Requirement:
Copy the data from the line containing "The image size is (750, 786)." down through the line containing "[x=353, y=33]", both included, swapping "scrollbar" for "scroll bar" and leaving everything else unchanged.

***** Excerpted data *****

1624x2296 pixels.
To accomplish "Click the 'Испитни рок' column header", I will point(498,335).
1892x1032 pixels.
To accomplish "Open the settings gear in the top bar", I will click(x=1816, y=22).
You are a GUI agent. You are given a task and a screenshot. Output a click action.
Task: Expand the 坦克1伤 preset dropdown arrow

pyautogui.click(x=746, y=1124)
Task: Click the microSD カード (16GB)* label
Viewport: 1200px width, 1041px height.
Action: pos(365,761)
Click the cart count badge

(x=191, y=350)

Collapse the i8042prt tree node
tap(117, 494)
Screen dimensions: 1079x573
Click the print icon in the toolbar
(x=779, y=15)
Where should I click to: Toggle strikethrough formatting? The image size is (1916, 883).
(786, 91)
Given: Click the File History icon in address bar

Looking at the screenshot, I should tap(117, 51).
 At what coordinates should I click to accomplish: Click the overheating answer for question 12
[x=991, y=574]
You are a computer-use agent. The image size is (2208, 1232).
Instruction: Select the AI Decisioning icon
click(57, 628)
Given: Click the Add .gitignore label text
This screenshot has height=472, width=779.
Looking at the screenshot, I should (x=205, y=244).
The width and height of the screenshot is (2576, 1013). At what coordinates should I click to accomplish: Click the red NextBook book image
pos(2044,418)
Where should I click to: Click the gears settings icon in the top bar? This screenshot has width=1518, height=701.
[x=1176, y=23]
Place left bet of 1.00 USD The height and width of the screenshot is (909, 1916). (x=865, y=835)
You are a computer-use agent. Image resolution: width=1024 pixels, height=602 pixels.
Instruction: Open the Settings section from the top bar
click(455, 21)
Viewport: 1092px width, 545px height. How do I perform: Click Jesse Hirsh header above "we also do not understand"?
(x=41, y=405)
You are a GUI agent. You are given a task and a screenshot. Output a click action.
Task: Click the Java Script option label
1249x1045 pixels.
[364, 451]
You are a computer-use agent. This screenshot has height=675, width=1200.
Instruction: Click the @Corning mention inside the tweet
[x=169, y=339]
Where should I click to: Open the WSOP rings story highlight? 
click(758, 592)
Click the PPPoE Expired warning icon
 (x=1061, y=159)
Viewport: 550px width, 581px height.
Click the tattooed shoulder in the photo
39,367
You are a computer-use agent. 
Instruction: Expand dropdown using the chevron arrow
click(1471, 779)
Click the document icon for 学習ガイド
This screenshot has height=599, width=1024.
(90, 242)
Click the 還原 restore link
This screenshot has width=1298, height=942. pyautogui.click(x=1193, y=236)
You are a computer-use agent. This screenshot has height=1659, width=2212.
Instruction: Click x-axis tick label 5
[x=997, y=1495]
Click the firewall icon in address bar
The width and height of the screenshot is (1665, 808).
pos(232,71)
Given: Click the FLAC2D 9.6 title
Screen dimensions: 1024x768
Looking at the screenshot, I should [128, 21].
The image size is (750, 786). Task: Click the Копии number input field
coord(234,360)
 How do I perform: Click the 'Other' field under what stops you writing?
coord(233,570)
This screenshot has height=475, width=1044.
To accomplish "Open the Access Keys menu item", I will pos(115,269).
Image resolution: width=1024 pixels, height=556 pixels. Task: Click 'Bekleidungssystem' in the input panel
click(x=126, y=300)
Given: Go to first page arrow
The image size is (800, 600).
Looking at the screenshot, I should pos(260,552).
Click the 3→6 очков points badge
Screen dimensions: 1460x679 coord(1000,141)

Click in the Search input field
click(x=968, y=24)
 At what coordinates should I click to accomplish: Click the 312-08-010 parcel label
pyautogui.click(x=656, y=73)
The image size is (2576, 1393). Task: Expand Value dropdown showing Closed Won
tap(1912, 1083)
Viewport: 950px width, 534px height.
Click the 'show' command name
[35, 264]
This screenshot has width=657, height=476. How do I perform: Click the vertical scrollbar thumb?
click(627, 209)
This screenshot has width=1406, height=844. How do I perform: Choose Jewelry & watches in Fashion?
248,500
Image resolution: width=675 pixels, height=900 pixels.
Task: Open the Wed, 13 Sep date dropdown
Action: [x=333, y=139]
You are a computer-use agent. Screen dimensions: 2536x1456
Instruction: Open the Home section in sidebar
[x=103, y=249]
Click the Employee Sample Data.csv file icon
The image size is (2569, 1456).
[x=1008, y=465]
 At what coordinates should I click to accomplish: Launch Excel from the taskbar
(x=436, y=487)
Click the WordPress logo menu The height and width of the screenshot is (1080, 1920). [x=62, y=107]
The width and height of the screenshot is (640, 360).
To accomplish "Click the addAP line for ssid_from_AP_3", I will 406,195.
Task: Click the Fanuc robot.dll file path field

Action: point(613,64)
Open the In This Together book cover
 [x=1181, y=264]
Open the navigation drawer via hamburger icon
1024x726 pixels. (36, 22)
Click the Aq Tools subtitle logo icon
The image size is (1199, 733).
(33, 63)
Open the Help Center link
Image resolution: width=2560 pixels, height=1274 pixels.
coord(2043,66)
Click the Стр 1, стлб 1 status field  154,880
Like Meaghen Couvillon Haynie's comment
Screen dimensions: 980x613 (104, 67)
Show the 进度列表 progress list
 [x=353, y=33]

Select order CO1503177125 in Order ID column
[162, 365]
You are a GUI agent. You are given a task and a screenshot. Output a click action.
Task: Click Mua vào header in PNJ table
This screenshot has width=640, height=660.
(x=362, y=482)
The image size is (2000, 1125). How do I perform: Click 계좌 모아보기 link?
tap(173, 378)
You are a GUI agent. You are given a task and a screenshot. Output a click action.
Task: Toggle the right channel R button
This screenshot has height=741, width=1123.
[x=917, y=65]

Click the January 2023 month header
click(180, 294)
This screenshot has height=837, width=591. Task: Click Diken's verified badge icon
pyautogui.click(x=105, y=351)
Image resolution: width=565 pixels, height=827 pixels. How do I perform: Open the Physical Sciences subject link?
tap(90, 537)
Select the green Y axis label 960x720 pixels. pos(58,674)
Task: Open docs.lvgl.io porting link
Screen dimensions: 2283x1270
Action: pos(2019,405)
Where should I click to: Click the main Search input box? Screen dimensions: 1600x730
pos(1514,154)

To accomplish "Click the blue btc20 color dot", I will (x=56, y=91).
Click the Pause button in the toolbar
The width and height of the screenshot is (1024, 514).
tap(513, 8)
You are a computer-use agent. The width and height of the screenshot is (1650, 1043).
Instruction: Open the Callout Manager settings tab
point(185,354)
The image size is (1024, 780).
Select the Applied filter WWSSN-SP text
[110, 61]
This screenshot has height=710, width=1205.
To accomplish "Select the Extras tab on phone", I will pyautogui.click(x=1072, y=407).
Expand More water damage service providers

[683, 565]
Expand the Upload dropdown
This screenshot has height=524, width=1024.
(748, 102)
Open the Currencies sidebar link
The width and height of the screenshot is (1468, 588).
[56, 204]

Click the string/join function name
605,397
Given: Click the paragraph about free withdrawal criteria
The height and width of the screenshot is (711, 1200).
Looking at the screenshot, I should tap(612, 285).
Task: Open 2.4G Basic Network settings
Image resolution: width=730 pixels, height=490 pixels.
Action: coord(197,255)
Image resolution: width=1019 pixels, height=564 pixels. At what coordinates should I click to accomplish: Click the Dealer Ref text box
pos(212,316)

*****

Output:
The image size is (750, 786). Task: Click the Копии number input field
coord(234,360)
 How do I perform: Click the 'Other' field under what stops you writing?
coord(233,570)
This screenshot has height=475, width=1044.
To accomplish "Open the Access Keys menu item", I will pos(115,269).
Image resolution: width=1024 pixels, height=556 pixels. Task: Click 'Bekleidungssystem' in the input panel
click(x=126, y=300)
Given: Go to first page arrow
The image size is (800, 600).
Looking at the screenshot, I should pos(260,552).
Click the 3→6 очков points badge
Screen dimensions: 1460x679 coord(1000,141)

Click in the Search input field
click(x=968, y=24)
 At what coordinates should I click to accomplish: Click the 312-08-010 parcel label
pyautogui.click(x=656, y=73)
The image size is (2576, 1393). Task: Expand Value dropdown showing Closed Won
tap(1912, 1083)
Viewport: 950px width, 534px height.
Click the 'show' command name
[35, 264]
This screenshot has width=657, height=476. How do I perform: Click the vertical scroll bar thumb?
click(627, 209)
This screenshot has width=1406, height=844. How do I perform: Choose Jewelry & watches in Fashion?
248,500
Image resolution: width=675 pixels, height=900 pixels.
Task: Open the Wed, 13 Sep date dropdown
Action: [x=333, y=139]
You are a computer-use agent. Screen dimensions: 2536x1456
Instruction: Open the Home section in sidebar
[x=103, y=249]
Click the Employee Sample Data.csv file icon
The image size is (2569, 1456).
[x=1008, y=465]
 At what coordinates should I click to accomplish: Launch Excel from the taskbar
(x=436, y=487)
Click the WordPress logo menu The height and width of the screenshot is (1080, 1920). [x=62, y=107]
The width and height of the screenshot is (640, 360).
To accomplish "Click the addAP line for ssid_from_AP_3", I will 406,195.
Task: Click the Fanuc robot.dll file path field

Action: point(613,64)
Open the In This Together book cover
 [x=1181, y=264]
Open the navigation drawer via hamburger icon
1024x726 pixels. (36, 22)
Click the Aq Tools subtitle logo icon
The image size is (1199, 733).
(33, 63)
Open the Help Center link
Image resolution: width=2560 pixels, height=1274 pixels.
coord(2043,66)
Click the Стр 1, стлб 1 status field  154,880
Like Meaghen Couvillon Haynie's comment
Screen dimensions: 980x613 (104, 67)
Show the 进度列表 progress list
 [x=353, y=33]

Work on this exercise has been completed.